Questions to answer:
1. Answer these questions from the Arctic POPs passage, one line each:
(a) Which animals provide the best evidence for POP effects in top predators?
(b) What PCB concentration was previously associated with risks of impaired reproduction and survival?
(c) Which rates play a key role in biomagnification?
2. Please carry on the Arctic POPs passage from its final sentence.

Source document:
*** Begin section ***
POPs monitoring programs, both abiotic and biotic, in the Arctic can provide valuable data to fingerprint the impact of arctic warming (Arctic amplification) on the environmental fate of POPs. However, there are still large uncertainties in understanding the influence of rapid climate change on the fate and mobilization of both legacy and new  POPs in the Arctic. Although recent studies have revealed re-volatilization of POPs from arctic repositories, such as arctic waters, soils, snow/ice and permafrost, the actual net amounts released to atmosphere are not known, and whether  a sink to source reversal in the Arctic is taking place also still remain unknown.


  • Better data is required on key modeling parameters in food webs including efficiencies of uptake from water, air and food, and especially on the biotransformation rates that play a key role in biomagnification.
  • The measurements in biological samples could be better synchronized with atmospheric measurements, where a greater number of chemicals are being analyzed in air e.g., novel BFRs and organophosphate flame retardants, siloxanes, and CUPs, both in the Canadian Arctic and in other air measurement programs.

7. Assessment of Biological effects remains a challenge

Assessing the effects of POPs on the health of Canadian arctic biota is very challenging due to factors such as low contaminant exposures, limited access to fresh samples, difficulties in processing samples in a way that suits the needs of health endpoints in the field, and a limited knowledge of life history and feeding ecology of many species. While toxicological studies of arctic wildlife remain challenging, recent investment in research under the NCP has increased the understanding of the effects of persistent contaminants on high trophic level biota and helped to develop new biochemical tools to assess effects.

There remains minimal evidence that POPs have widespread effects on the health of Canadian arctic animals. The best evidence for effects in top predators are from studies of East Greenland and Svalbard polar bears, as well as Svalbard glaucous gulls, which have much higher exposures to most POPs than in the Canadian Arctic.  However, studies at the PCB contaminated site at Saglek Bay have demonstrated declines in the concentrations of PCBs in sediment, in biota, and in biological effects in the marine environment over time, illustrating that the tools and knowledge are available to assess effects where relatively high exposures are documented. PCB concentrations in shorthorn sculpin and black guillemot nestlings at Saglek Bay are below concentrations (1,000 ng g-1 ww) previously associated with risks of impaired reproduction and survival.
*** End section ***
Study material:
*** Begin section ***
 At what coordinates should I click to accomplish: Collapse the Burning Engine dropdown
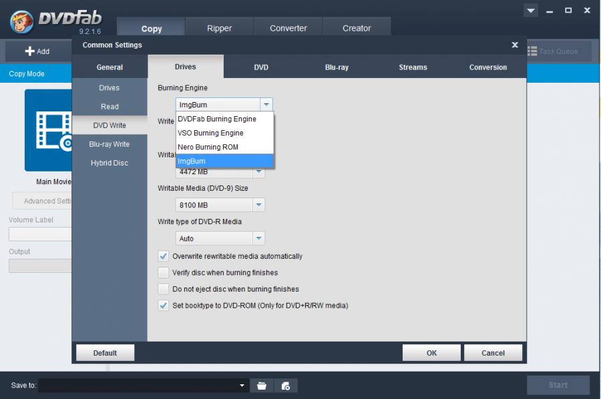[266, 105]
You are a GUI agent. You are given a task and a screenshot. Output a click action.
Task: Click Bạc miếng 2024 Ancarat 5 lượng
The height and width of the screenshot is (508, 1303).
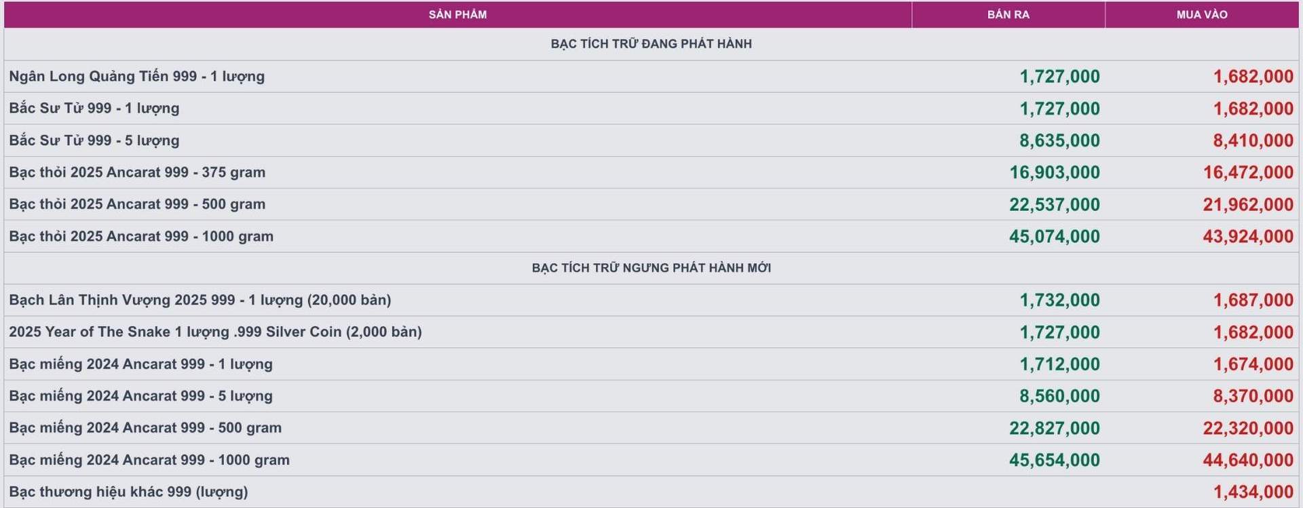point(140,395)
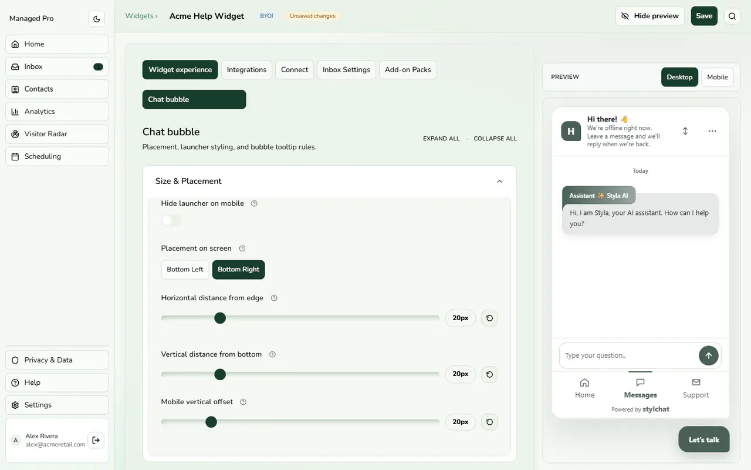This screenshot has width=751, height=470.
Task: Click the Hide preview button
Action: tap(650, 16)
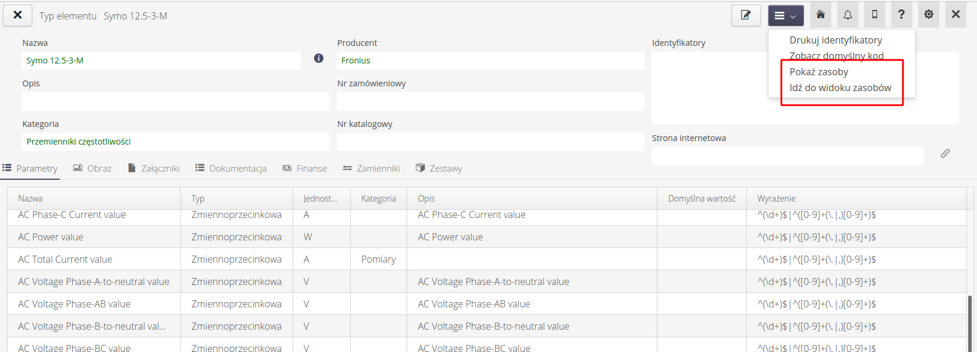This screenshot has width=977, height=352.
Task: Click the edit pencil icon button
Action: point(746,15)
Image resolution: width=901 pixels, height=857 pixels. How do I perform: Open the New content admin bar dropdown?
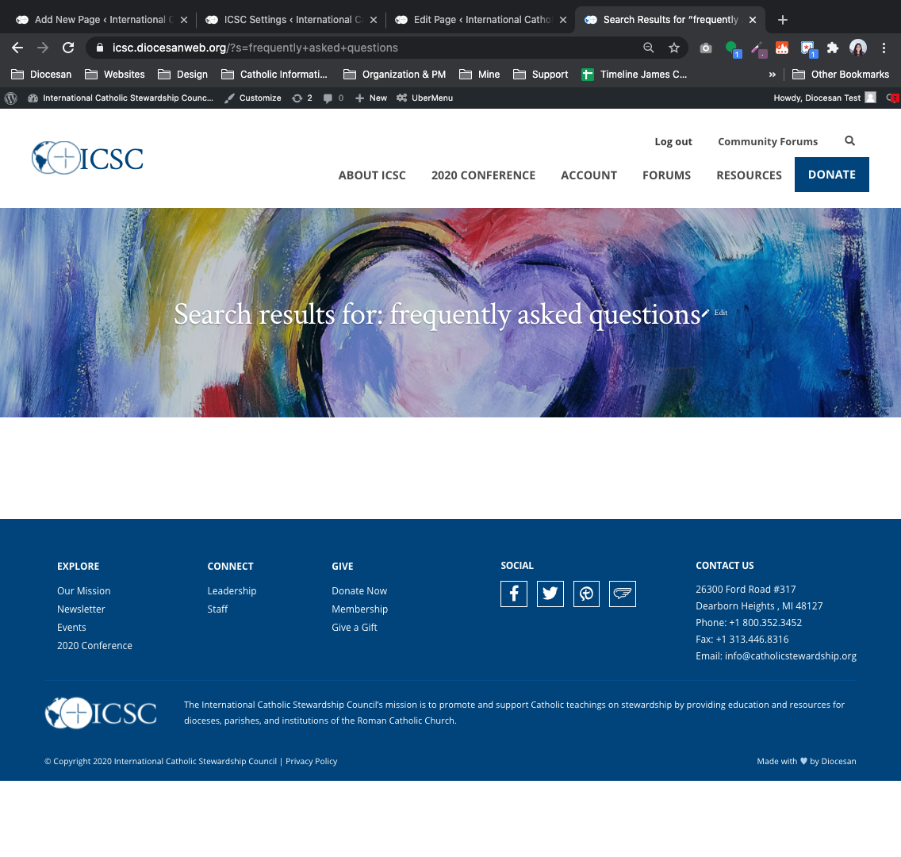pyautogui.click(x=371, y=98)
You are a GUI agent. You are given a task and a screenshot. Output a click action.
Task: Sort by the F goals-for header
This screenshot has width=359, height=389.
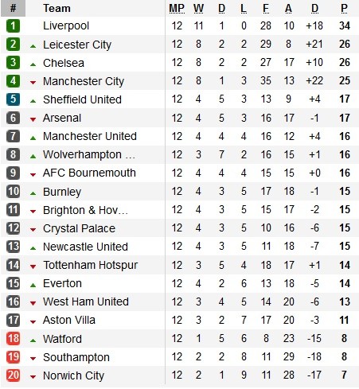coord(266,9)
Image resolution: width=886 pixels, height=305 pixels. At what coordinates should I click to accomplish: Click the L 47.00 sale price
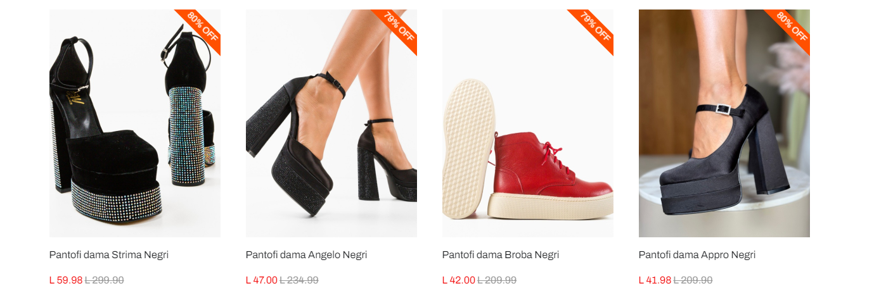pyautogui.click(x=262, y=280)
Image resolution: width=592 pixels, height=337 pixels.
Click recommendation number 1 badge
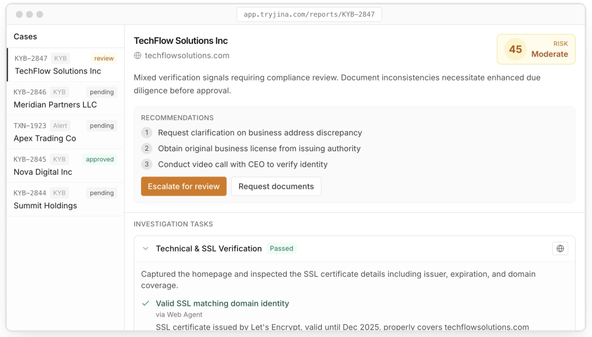146,133
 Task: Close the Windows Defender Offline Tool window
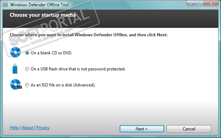(211, 3)
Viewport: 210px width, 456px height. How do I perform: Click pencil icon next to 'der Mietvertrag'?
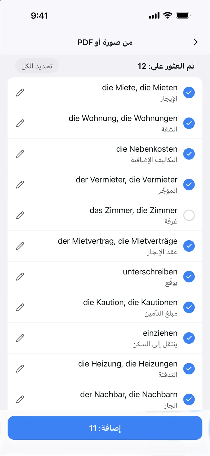click(20, 246)
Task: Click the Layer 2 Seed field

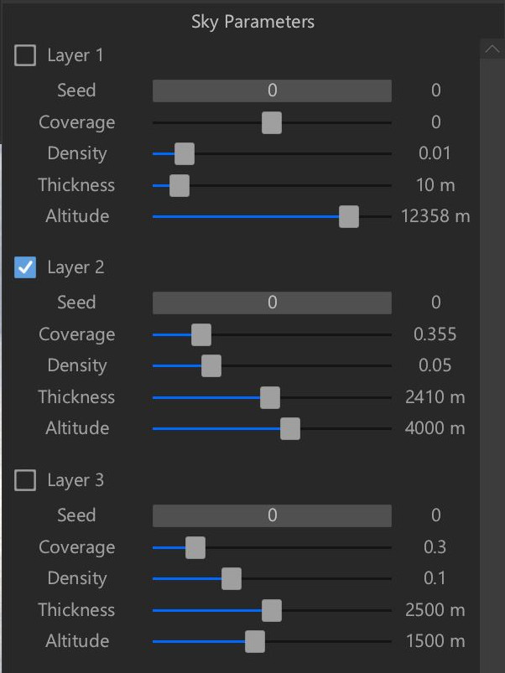Action: [272, 303]
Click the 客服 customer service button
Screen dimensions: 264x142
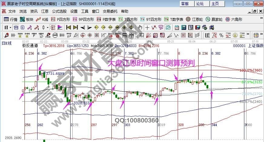pyautogui.click(x=185, y=4)
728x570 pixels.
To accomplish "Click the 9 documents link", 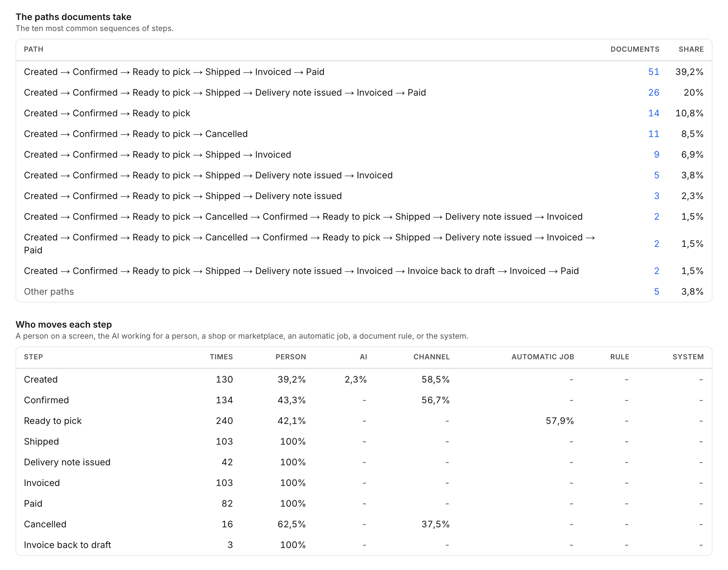I will coord(656,155).
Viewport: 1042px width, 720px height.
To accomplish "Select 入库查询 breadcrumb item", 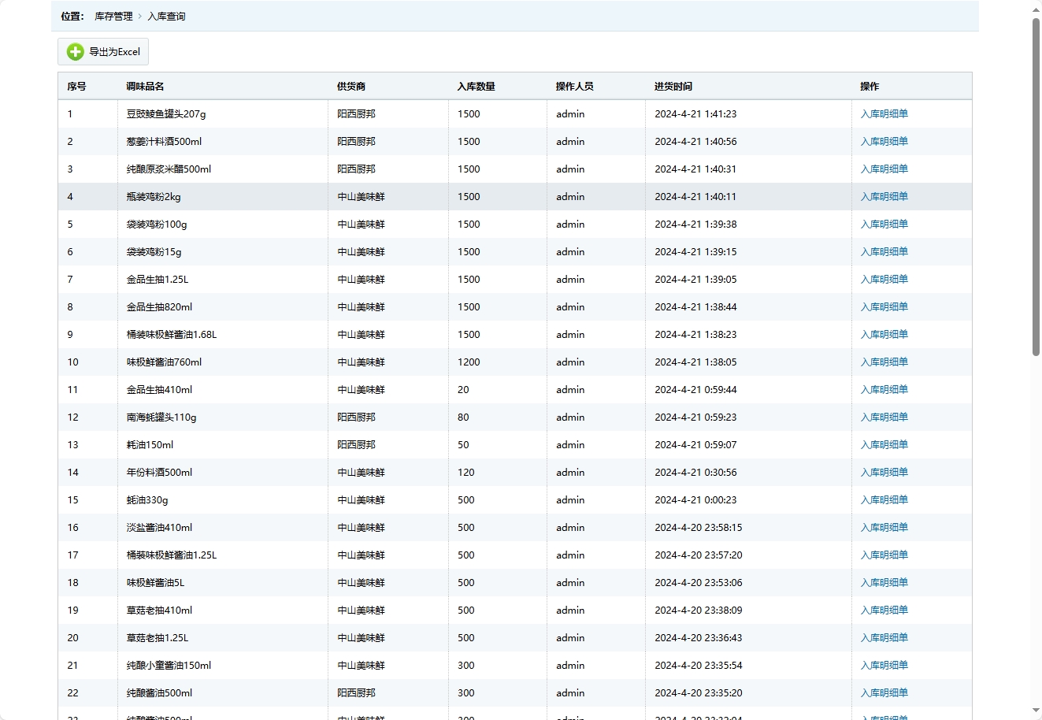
*** End section ***
Written answers:
1.
(a) East Greenland and Svalbard polar bears, and Svalbard glaucous gulls
(b) 1,000 ng g-1 ww
(c) Biotransformation rates

2.
ΣPCB concentrations in beluga and polar bears exceed the toxicity reference value for immunotoxicity and endocrine disruption of 1.3 µg g−1 lw in harbor seals. Mean ΣPCB concentrations in Canadian arctic seabird eggs are well below reported thresholds for egg mortality and hatching success in fish-eating birds (except for glaucous gulls). Concentrations of PFOS in polar bear livers exceed the estimated no-effects values but PFOS levels in liver of birds and seals were an order of magnitude below no effects values.


  • The development, validation and application of new genomics methods provides a powerful means of examining the relationship between physiological endpoints and persistent contaminants and should be applied to examine subtle effects on higher trophic level arctic animals.
  • For studies of biological effects as well as effects of climate change on exposure to POPs, emphasis should be placed on the multiple ecological, biological, and physical (natural and anthropogenic) variables that need to be considered when analyzing contamination in species and when comparing data between studies.